Assignment: Copy verbatim the block of lines in the entries below whose first line contains "Given: Select the Ethernet adapter icon" and whose last line contains "Task: Click the Add other device icon". Leave out all other lines.

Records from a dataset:
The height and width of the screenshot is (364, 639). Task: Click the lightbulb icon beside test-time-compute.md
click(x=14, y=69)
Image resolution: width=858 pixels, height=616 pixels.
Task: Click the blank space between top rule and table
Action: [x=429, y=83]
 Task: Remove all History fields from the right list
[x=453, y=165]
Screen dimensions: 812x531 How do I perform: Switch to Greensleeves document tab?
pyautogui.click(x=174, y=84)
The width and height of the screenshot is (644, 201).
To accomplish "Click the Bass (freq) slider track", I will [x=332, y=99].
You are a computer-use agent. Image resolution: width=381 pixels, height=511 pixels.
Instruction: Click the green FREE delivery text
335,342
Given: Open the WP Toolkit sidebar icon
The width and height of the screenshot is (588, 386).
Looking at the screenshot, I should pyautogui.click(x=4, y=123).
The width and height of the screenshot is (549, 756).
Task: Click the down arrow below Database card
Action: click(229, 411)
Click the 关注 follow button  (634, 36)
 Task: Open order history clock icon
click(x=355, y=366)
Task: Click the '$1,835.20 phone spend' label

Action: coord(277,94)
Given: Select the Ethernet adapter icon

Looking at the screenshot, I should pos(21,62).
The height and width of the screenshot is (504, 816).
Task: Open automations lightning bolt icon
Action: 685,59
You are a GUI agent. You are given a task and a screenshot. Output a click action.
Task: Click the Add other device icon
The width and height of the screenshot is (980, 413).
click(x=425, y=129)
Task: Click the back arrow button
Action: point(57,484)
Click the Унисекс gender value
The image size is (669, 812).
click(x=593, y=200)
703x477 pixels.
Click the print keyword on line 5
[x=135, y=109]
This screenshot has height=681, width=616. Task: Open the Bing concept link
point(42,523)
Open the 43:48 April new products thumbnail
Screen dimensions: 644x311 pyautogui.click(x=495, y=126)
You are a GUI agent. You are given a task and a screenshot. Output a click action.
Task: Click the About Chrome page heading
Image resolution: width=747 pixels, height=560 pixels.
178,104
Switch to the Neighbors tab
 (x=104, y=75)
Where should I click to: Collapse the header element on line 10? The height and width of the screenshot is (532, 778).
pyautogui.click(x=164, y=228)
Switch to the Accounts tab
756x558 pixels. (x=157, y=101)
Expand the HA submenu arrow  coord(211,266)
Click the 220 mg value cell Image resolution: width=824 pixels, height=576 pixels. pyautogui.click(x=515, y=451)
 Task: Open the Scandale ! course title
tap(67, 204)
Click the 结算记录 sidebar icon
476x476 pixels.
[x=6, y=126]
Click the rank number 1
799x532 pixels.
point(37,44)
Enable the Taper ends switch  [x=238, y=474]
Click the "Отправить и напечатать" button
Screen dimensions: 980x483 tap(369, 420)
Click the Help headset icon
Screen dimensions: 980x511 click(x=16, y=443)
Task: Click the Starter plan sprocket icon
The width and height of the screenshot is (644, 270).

Your response:
Given: Select the Ethernet adapter icon

Looking at the screenshot, I should pos(21,62).
The height and width of the screenshot is (504, 816).
Task: Open automations lightning bolt icon
Action: 685,59
You are a GUI agent. You are given a task and a screenshot. Output a click action.
Task: Click the Add other device icon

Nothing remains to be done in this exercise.